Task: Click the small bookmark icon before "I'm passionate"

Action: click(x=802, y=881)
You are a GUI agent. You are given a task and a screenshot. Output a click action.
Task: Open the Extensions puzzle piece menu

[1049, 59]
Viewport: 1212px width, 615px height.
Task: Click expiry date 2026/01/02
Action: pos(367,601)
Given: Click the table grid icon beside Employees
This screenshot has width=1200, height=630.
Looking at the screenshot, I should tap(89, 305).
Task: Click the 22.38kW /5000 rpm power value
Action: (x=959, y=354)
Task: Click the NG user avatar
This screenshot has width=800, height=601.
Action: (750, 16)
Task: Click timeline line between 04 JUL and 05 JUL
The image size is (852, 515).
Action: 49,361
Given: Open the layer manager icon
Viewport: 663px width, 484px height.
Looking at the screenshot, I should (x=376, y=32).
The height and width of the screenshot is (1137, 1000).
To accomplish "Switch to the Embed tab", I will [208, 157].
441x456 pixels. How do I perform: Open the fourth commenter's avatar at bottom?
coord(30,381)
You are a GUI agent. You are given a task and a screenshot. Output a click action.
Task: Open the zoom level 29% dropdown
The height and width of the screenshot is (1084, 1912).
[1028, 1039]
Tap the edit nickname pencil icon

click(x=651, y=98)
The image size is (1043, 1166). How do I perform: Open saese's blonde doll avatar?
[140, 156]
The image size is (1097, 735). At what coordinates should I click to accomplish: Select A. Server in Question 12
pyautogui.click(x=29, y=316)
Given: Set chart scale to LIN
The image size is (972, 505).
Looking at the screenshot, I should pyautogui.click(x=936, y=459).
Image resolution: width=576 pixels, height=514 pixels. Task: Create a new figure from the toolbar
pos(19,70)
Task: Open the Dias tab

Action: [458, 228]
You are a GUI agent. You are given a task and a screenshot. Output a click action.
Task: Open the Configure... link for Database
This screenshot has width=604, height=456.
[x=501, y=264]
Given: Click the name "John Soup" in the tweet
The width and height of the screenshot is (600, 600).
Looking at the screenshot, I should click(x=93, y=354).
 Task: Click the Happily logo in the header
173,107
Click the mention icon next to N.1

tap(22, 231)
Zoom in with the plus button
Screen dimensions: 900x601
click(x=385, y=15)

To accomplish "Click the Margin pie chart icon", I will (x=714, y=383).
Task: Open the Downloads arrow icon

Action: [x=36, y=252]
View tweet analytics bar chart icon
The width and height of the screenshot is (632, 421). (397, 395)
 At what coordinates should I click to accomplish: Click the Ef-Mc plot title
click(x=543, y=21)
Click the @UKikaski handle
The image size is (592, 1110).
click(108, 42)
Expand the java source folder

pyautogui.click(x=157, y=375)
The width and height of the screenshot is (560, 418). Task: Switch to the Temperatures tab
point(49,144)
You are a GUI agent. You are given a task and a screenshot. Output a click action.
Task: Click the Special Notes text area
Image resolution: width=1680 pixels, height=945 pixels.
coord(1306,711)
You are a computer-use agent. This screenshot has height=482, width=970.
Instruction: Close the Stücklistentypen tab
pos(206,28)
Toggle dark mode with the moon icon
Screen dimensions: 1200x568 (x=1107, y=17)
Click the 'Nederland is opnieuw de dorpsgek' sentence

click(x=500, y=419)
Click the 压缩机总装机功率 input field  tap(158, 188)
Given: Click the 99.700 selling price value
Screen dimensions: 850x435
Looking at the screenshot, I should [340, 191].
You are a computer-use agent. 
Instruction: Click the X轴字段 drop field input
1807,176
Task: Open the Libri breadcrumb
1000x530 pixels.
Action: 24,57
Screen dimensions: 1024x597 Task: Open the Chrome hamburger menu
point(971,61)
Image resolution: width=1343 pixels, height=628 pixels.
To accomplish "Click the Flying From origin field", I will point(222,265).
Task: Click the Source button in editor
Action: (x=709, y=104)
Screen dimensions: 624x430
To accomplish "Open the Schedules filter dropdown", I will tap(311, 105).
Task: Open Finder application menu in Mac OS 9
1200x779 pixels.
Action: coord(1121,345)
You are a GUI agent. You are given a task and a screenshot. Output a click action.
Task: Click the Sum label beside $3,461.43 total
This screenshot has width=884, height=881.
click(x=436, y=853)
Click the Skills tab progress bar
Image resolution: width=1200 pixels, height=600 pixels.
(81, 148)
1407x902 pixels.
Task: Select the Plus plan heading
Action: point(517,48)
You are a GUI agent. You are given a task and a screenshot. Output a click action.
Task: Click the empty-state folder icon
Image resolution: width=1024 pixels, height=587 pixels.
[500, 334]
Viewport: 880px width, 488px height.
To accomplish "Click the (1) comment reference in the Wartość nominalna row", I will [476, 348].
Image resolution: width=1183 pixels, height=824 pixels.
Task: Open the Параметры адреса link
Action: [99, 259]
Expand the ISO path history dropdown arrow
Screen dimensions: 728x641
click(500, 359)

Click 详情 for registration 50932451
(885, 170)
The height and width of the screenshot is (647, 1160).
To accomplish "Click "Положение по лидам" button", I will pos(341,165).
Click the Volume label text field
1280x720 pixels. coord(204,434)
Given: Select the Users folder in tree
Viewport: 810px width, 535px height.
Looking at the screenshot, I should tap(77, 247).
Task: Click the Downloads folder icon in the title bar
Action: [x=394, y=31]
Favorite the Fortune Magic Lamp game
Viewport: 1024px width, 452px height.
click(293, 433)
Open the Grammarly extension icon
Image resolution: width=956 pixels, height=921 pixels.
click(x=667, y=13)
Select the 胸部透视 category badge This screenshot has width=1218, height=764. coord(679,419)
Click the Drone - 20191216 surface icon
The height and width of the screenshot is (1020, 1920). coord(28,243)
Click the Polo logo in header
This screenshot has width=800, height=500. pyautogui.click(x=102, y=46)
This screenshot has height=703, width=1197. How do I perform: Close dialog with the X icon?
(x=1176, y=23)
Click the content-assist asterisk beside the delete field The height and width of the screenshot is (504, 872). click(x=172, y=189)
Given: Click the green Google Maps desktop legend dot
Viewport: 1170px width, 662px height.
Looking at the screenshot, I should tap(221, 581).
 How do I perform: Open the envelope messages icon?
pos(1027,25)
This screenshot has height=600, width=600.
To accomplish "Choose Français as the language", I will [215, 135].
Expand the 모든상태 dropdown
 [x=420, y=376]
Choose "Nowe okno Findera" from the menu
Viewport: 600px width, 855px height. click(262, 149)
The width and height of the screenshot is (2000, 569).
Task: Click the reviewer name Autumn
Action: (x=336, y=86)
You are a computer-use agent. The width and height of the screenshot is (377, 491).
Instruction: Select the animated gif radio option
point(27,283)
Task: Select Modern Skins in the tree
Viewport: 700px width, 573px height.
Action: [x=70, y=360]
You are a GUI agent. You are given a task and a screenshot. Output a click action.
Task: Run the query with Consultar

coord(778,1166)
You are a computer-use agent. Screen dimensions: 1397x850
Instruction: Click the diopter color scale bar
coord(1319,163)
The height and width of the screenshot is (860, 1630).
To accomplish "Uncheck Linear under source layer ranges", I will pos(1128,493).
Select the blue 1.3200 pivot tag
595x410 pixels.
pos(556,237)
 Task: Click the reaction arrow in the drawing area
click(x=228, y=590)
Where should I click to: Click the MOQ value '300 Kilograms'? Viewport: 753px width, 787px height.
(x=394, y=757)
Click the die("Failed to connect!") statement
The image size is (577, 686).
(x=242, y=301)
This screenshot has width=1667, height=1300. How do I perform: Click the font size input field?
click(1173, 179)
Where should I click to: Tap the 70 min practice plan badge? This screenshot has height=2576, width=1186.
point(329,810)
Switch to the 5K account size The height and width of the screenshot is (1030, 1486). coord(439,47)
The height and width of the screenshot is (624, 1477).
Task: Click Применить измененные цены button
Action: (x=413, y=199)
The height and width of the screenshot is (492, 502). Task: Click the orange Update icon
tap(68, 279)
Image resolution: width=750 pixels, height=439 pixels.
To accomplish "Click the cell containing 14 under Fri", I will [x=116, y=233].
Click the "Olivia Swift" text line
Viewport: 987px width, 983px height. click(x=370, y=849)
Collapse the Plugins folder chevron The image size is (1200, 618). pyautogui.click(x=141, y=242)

********************

→ REQUIREMENT: From the entries above, restate word for word the lines from the line containing "You are a computer-use agent. This" to the line containing "Viewport: 880px width, 488px height.", both ends included, and nothing more.

→ WORKED SOLUTION:
You are a computer-use agent. This screenshot has height=482, width=970.
Instruction: Close the Stücklistentypen tab
pos(206,28)
Toggle dark mode with the moon icon
Screen dimensions: 1200x568 (x=1107, y=17)
Click the 'Nederland is opnieuw de dorpsgek' sentence

click(x=500, y=419)
Click the 压缩机总装机功率 input field  tap(158, 188)
Given: Click the 99.700 selling price value
Screen dimensions: 850x435
Looking at the screenshot, I should [340, 191].
You are a computer-use agent. 
Instruction: Click the X轴字段 drop field input
1807,176
Task: Open the Libri breadcrumb
1000x530 pixels.
Action: 24,57
Screen dimensions: 1024x597 Task: Open the Chrome hamburger menu
point(971,61)
Image resolution: width=1343 pixels, height=628 pixels.
To accomplish "Click the Flying From origin field", I will point(222,265).
Task: Click the Source button in editor
Action: (x=709, y=104)
Screen dimensions: 624x430
To accomplish "Open the Schedules filter dropdown", I will tap(311, 105).
Task: Open Finder application menu in Mac OS 9
1200x779 pixels.
Action: coord(1121,345)
You are a GUI agent. You are given a task and a screenshot. Output a click action.
Task: Click the Sum label beside $3,461.43 total
This screenshot has width=884, height=881.
click(x=436, y=853)
Click the Skills tab progress bar
Image resolution: width=1200 pixels, height=600 pixels.
(81, 148)
1407x902 pixels.
Task: Select the Plus plan heading
Action: point(517,48)
You are a GUI agent. You are given a task and a screenshot. Output a click action.
Task: Click the empty-state folder icon
Image resolution: width=1024 pixels, height=587 pixels.
[500, 334]
Viewport: 880px width, 488px height.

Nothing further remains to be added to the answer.